Apart from the sky though, I love looking up at the funny little things to be found stuck on the tops of buildings. Weathervanes and decorations, domes and spires and little turrets. Interesting pieces of art or graffitti, tiles, signs and window-boxes. Sometimes there are whole gardens up there, or roof-top bars strung with fairy lights that you would never normally notice.  Sometimes there are people who have climbed out of a random window, just hanging out on a ledge above everyone's heads.  And there's also something to be said for just the loveliness of the outlines of buildings and trees against the sky. If I'm feeling particularly vague and floaty, I like just noticing the shapes that they make and pretending that I'll try and draw them one day (I never do).

Occasionally in the morning I get lucky and nab myself a seat at the front of the top deck on the bus (to any readers of the last post - my commute has now changed!) and then I get to have the unadulterated pleasure of being swung through the streets, with my music in my ears and all the good stuff spooling out before me, just looking up.


Sunday, 5 October 2014

Bug of the Day: Commuting Into Central London During Rush Hour

Photo by DAVID ILIFF. License: CC-BY-SA 3.0
I've recently started working in Central London, which means I have no choice but to travel in to the depths of Dante's Inferno during rush hour. Uurrrrrgggggggh. I kind of knew doing this was gonna be a bit hectic and tiring, but HOLY CRAP, I have never experienced anything like it.

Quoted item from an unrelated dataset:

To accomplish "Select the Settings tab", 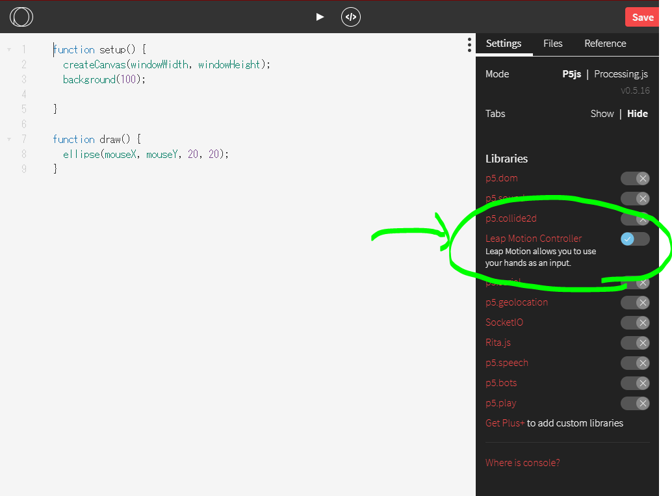I will point(504,44).
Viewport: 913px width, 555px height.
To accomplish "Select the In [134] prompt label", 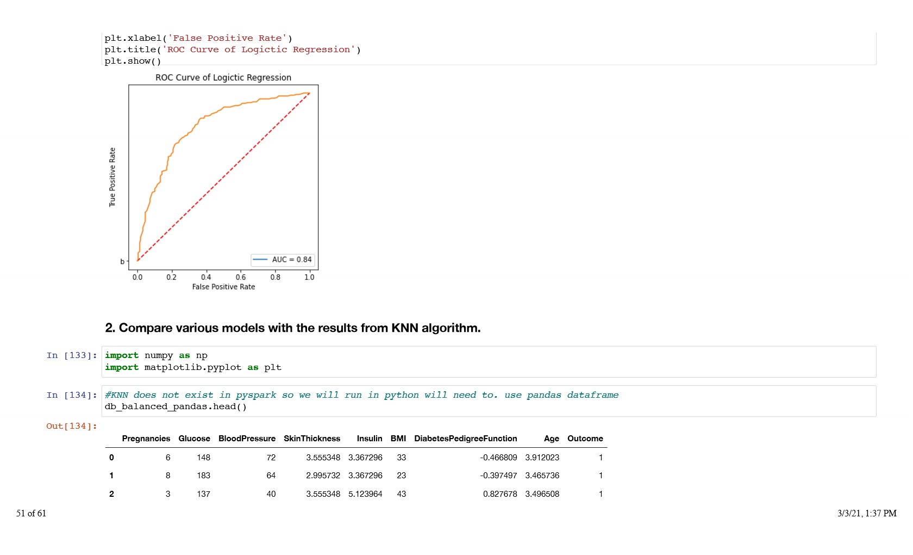I will tap(71, 395).
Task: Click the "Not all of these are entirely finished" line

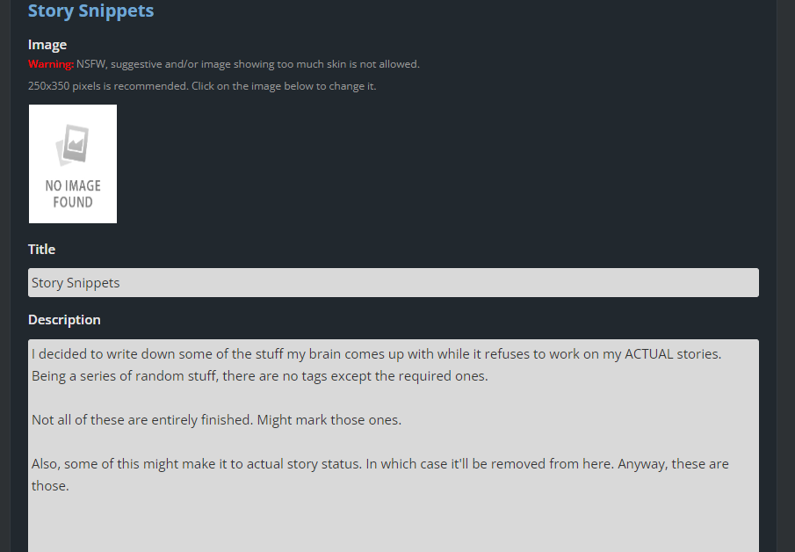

An hour and a quarter of unadulterated misery, twice a day, day in and day out.  How do people - so very, very many people, in fact - do this??!

I now start my mornings with an invigorating sprint to the local train station, ram myself into a train packed to the rafters with puffy-faced office workers  (there's no hope of a seat. Ever. Not even if you get up at 6am), and proceed to take part in a game of uncomfortable Commuter Twister: balanced on one leg, an arm behind my back hanging onto the nearest pole, face squashed against someone's pinstriped arm, I sway along with the sleepy crowd down the tracks to Waterloo.  Spat out into a maelstrom of humanity, faces looming into mine, people striding in every conceivable permutation of a direction, clashing, tutting and huffing, tripping over each others heels, clipping sides with newspapers, umbrellas, bags, ducking, dodging, sidestepping... I arrive at work every day reeling, exhausted and with the knowledge that the same in reverse awaits me at the end of the day sitting on my shoulders, like a wretched crow.

The first day that I did this I arrived home with actual bruises from the journey, having been trodden on by a crocodile of French teenagers near Covent Garden and then smacked into by a woman running headlong for her connection at Waterloo (lady, you cannot run at Waterloo at 6pm, you are literally just beating people up with your front).

In short, Central London at rush hour makes me feel like a sheep - one of a million poor, stupid creatures being herded along, up stairs and through stiles, bumping into each other, clashing hooves and climbing over each other's backs - an angry, angry, trampled sheep.  BAAAAAAAA!!!!

Bug of the Day, oh yes indeedy.  Bug of the Day every single blimmin' weekday stretching into eternity, UGH. Good job I like my new work, that's all I can say!